Sans équipe commerciale dédiée, Haffner jouit en outre déjà d'un carnet de commandes et d'un "pipeline" ("de projets industriels robustes dans lesquels nous avons établi des offres" dixit son PDG) de 183 millions. Il vise ainsi 250 millions d'euros de chiffre d'affaires sur l'exercice 2025-2026 (clos fin mars), contre plus de 30 millions cette année.
Soutien des pouvoirs publics
Vers 16h20 ce mardi, le titre lâche néanmoins 6,2% à 7,5 euros, "dans un contexte de marché difficile" pointe Philippe Haffner. "Mais cela ne nous dérange pas. Pourquoi? Parce que ce contexte est lié aux tensions géopolitiques, avec la flambée des prix de l'énergie. Or plus le gaz va se raréfier et son prix se renchérir, plus le coût de revient de notre propre gaz va diminuer grâce aux crédits carbones". "Le message, c’est que nous sommes vraiment une valeur refuge en période de tensions (...) et on constate d'ailleurs déjà une accélération des commandes" souligne-t-il.

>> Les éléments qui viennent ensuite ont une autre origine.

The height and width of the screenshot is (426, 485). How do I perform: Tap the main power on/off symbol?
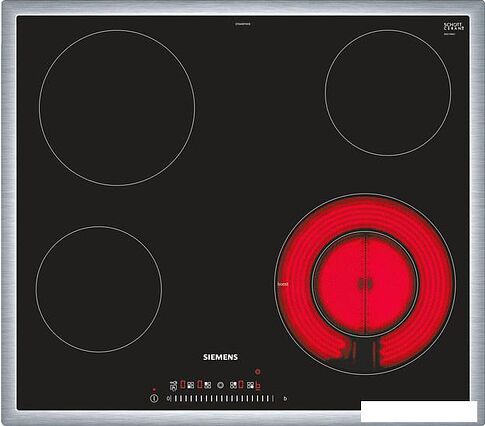pos(154,398)
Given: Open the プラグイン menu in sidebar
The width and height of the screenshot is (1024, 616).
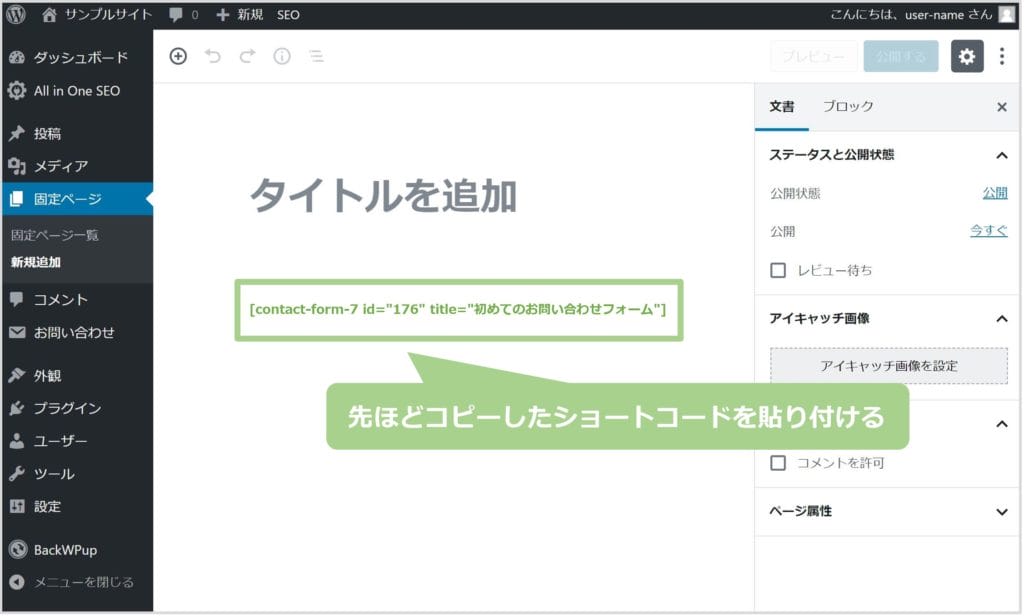Looking at the screenshot, I should click(67, 408).
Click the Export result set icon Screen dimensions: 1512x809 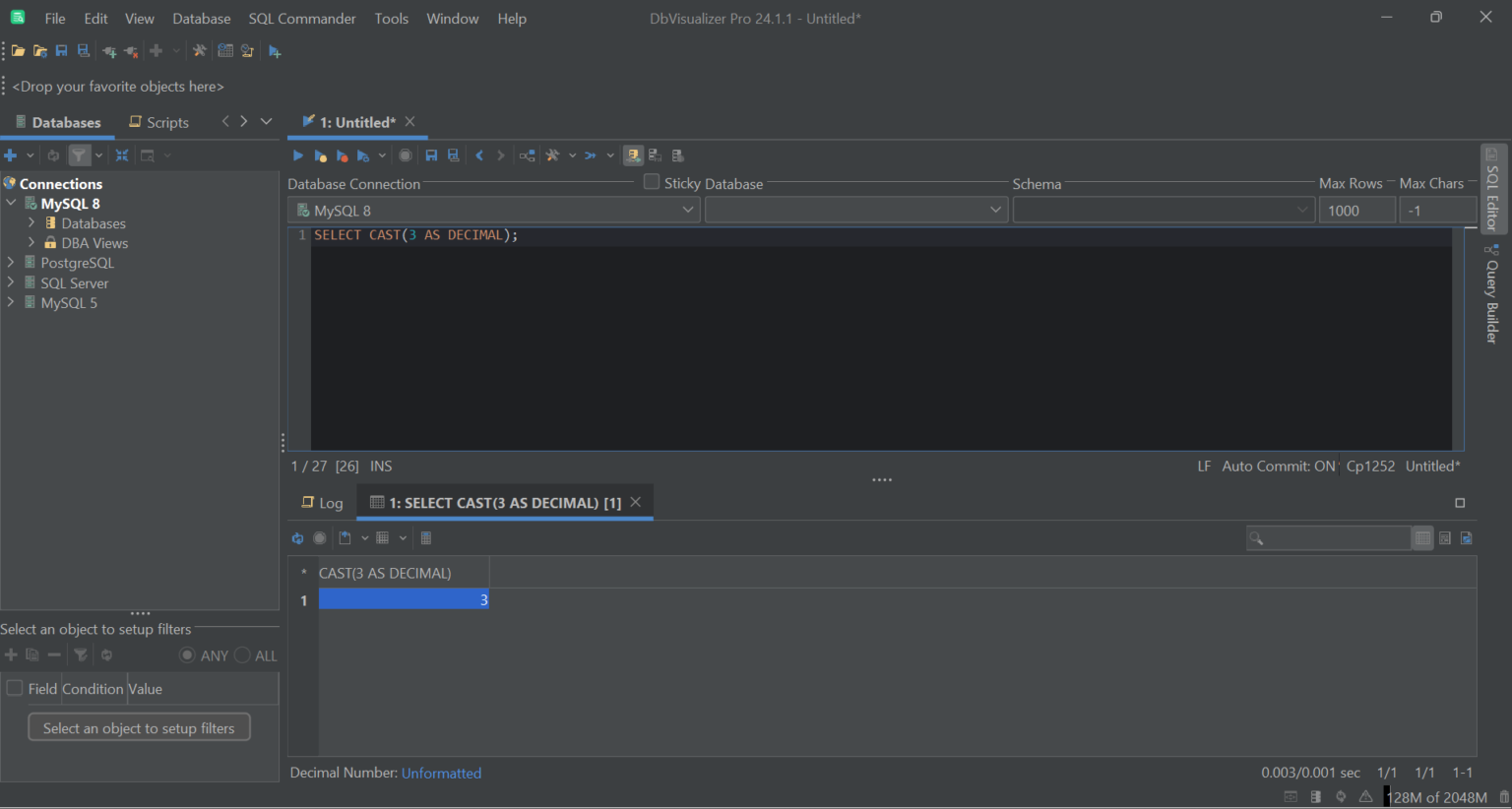(x=347, y=537)
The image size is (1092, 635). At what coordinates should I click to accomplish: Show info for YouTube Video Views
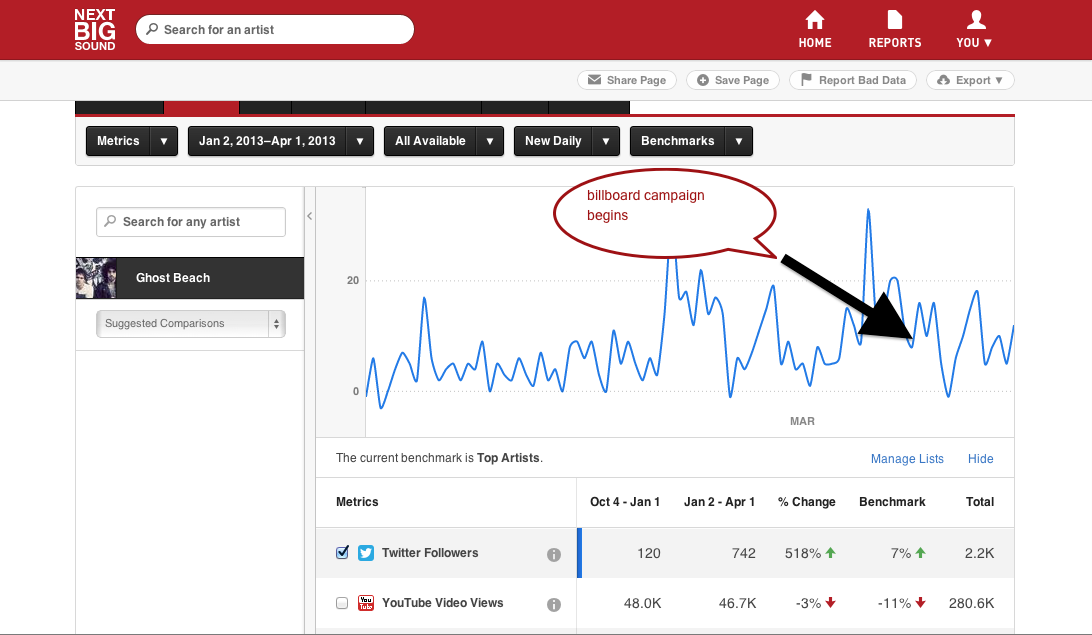pyautogui.click(x=554, y=604)
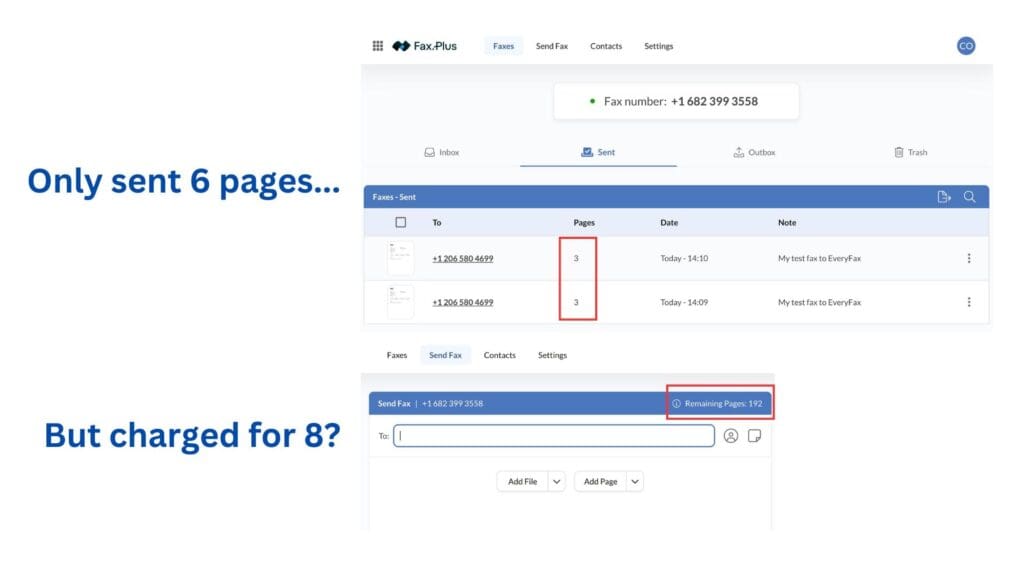Click the CO user avatar

[x=965, y=46]
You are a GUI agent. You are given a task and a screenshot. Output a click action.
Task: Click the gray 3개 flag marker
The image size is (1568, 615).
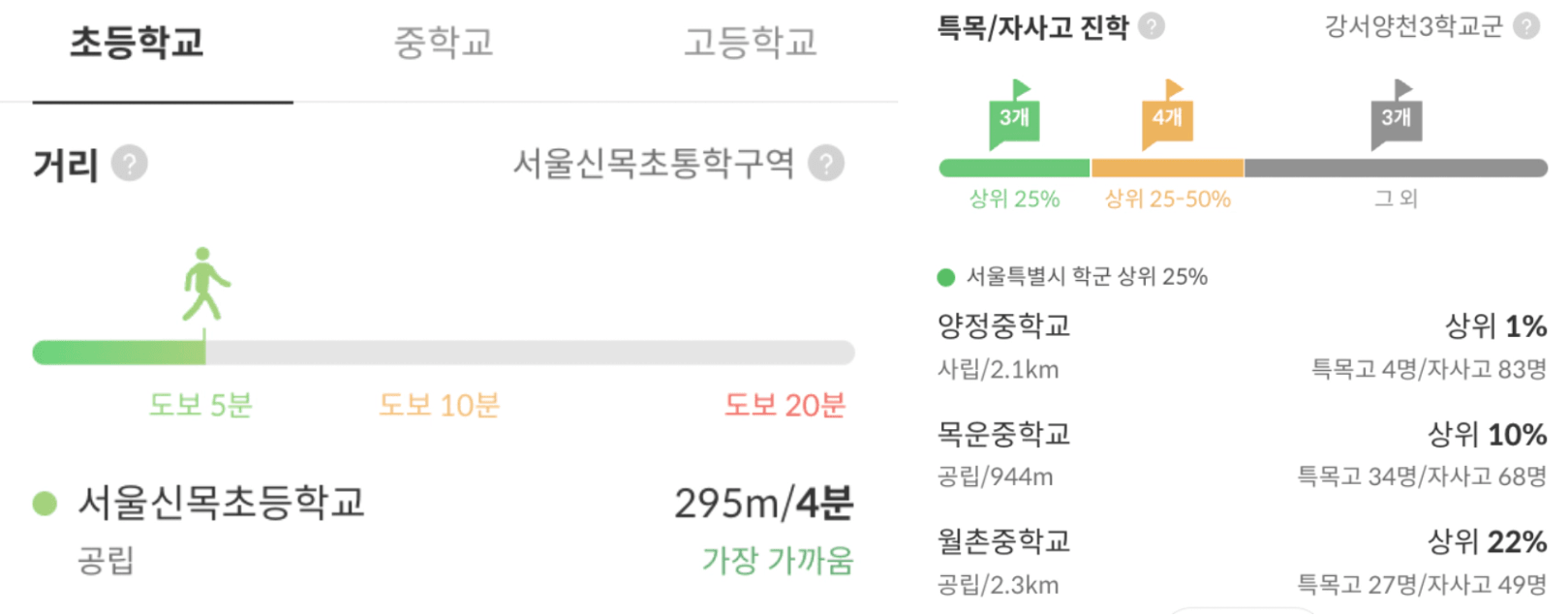tap(1396, 115)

Sur le créneau porteur de l'hydrogène "ultra-vert", le groupe peut compter sur le soutien des pouvoirs publics. Plus que les 1,9 milliard d'euros qui seront consacrés au développement de la filière hydrogène dans le cadre du plan d'investissements France 2030, c'est le plan de décarbonation de l'industrie (de 5,6 milliards) qui est "encore plus au cœur de notre sujet" pointe Philippe Haffner. Le partenariat avec Vicat, principal cimentier indépendant français va en ce sens, le ciment étant par essence l'une des industries les plus émettrices en CO2.
Le dirigeant explique enfin que le groupe n'a aucun concurrent, ni en France ni ailleurs, selon une étude de marché menée par EY en amont de l'introduction en Bourse. Il se veut par ailleurs confiant quant à l'émergence de nouveaux acteurs et aux possibles velléités de développement dans l'hydrogène vert des géants de l'énergie, citant Tesla en exemple. "Quand ils ont commencé, ils n'étaient pas gros mais beaucoup plus agiles que les autres. Et on dispose aussi d'une caractéristique puissante, notre propriété intellectuelle, qui rend difficile pour un concurrent le développement une solution optimale sans croiser l'un de nos 80 brevets internationaux. Pour l'instant, nous avons un avantage compétitif et quelques années d'avance, donc cette IPO doit nous permettre de devenir un leader de ce marché". Et qui sait, peut-être qu'un jour la production par thermolyse de biomasse sera immédiatement associée à Haffner, comme celle des véhicules électriques l'est à Tesla.